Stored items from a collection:
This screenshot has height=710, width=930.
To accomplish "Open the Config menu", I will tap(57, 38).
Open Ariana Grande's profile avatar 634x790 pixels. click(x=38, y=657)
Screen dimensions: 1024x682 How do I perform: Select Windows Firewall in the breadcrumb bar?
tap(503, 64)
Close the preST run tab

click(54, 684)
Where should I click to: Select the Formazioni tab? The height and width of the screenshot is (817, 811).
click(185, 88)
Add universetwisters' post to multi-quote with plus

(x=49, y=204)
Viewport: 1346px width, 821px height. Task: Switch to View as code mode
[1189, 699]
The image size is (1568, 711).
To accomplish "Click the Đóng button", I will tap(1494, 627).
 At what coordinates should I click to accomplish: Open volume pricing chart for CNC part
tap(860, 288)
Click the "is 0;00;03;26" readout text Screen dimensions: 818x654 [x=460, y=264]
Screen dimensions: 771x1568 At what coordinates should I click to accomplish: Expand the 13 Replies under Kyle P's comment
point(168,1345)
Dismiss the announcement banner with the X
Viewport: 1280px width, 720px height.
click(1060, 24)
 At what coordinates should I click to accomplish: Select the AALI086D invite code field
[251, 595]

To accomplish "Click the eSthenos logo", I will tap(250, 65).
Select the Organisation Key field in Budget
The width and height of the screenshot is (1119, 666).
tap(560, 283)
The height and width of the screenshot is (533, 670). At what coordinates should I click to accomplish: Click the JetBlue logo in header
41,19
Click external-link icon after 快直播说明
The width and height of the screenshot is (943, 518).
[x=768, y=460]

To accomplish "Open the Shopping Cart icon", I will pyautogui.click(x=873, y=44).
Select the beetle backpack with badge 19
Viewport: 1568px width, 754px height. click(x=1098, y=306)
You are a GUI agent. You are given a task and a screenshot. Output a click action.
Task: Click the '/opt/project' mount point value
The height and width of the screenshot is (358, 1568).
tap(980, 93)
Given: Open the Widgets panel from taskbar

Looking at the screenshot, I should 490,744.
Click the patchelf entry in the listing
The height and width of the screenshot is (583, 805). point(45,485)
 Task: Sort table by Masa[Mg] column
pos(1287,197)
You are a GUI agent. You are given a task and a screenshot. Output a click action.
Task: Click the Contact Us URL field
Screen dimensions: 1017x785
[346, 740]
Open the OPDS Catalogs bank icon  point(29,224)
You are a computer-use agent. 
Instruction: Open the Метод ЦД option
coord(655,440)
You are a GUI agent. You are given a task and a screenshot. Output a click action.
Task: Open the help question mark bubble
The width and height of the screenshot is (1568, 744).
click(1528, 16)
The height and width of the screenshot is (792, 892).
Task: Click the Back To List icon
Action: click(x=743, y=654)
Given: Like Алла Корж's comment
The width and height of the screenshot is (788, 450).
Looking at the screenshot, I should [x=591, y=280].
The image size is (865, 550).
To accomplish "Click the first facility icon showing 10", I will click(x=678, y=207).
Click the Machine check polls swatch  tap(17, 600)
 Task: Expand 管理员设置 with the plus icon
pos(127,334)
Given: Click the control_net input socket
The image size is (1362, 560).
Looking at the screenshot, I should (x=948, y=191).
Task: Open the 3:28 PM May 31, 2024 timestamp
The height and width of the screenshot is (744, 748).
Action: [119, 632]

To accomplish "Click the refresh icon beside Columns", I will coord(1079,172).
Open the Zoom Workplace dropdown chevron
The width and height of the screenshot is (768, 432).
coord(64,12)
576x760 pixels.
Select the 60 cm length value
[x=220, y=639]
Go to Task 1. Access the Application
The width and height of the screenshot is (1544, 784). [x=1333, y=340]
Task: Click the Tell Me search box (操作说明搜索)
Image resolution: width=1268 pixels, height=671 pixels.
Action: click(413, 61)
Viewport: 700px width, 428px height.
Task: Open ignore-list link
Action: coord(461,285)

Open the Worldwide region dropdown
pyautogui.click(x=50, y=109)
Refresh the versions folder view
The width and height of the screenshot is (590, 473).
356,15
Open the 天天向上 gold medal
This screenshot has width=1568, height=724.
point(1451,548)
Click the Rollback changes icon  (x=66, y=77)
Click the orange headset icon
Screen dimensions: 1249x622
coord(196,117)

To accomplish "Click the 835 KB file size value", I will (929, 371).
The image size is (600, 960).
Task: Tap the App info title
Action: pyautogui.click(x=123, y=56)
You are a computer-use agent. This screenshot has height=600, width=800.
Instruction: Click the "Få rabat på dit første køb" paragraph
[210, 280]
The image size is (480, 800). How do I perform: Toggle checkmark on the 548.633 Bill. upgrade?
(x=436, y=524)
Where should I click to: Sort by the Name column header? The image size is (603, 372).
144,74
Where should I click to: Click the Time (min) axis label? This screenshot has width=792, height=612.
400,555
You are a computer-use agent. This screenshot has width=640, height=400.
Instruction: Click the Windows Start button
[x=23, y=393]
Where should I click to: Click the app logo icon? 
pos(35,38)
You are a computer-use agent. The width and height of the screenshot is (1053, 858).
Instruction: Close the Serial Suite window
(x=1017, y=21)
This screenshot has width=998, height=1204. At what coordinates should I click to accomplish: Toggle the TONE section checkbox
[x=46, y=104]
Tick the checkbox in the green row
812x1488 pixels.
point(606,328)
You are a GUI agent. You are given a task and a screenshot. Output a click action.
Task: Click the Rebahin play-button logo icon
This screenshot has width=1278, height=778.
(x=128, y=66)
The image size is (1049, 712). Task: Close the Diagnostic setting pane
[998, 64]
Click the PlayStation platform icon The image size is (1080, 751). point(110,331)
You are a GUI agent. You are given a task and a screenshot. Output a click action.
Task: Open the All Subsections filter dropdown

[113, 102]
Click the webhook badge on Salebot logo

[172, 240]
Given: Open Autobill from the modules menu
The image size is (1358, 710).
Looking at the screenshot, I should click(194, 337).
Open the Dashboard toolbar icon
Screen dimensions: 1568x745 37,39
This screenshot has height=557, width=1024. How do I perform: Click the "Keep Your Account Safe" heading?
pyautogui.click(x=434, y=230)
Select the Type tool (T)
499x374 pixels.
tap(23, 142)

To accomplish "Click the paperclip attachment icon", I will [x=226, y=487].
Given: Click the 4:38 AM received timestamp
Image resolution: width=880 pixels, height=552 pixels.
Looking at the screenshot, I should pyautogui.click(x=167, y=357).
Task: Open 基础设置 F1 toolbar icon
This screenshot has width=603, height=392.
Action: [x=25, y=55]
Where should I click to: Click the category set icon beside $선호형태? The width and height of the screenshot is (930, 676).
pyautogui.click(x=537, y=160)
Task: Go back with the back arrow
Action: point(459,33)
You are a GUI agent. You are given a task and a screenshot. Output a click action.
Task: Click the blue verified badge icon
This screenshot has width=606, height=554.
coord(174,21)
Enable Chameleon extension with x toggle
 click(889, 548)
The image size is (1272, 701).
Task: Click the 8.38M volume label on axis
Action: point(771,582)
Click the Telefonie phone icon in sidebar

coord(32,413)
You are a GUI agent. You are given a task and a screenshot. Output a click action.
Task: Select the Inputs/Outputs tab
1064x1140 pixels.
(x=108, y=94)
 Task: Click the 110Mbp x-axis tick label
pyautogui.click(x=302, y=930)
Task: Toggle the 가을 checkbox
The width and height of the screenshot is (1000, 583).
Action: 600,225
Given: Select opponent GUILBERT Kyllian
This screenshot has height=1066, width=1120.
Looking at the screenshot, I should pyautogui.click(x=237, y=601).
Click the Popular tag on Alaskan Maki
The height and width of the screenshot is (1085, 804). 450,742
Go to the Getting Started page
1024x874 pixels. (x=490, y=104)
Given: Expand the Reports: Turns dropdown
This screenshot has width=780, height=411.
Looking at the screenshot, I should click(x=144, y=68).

▶ **Requirement**
Collect the lines of the records that include the string "menu".

▶ **Written response**
To accomplish "Open the Config menu", I will tap(57, 38).
Given: Open Autobill from the modules menu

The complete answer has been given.